→ **RECORDS SHOWN**:

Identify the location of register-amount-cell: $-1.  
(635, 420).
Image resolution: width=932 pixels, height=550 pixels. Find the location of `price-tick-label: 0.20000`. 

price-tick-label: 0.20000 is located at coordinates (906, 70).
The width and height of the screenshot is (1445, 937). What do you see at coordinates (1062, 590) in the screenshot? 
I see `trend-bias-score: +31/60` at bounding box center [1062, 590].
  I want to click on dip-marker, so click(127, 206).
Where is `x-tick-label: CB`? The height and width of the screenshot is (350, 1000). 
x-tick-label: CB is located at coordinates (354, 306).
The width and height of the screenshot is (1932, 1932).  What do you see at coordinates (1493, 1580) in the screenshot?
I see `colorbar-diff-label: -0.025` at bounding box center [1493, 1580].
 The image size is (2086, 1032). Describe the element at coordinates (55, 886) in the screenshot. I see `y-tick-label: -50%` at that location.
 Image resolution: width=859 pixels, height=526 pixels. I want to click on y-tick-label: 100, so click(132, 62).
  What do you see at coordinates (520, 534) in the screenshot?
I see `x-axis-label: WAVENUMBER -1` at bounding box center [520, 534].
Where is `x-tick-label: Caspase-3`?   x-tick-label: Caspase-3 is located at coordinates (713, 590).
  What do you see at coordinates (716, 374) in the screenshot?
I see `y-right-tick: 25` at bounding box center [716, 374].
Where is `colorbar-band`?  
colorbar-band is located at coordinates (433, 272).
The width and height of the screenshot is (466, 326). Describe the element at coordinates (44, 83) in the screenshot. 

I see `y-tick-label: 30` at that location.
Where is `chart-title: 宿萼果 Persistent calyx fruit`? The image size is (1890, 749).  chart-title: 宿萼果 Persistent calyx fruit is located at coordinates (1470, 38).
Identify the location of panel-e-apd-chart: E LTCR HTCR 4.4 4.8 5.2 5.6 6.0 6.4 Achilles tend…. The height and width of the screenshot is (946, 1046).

→ **YOUR GOAL**: Show each line from the rows above that contains the word "resolution", copied in full.

→ **WRITTEN RESPONSE**:
Image resolution: width=932 pixels, height=550 pixels. Find the location of `price-tick-label: 0.20000`. 
 Image resolution: width=859 pixels, height=526 pixels. I want to click on y-tick-label: 100, so click(132, 62).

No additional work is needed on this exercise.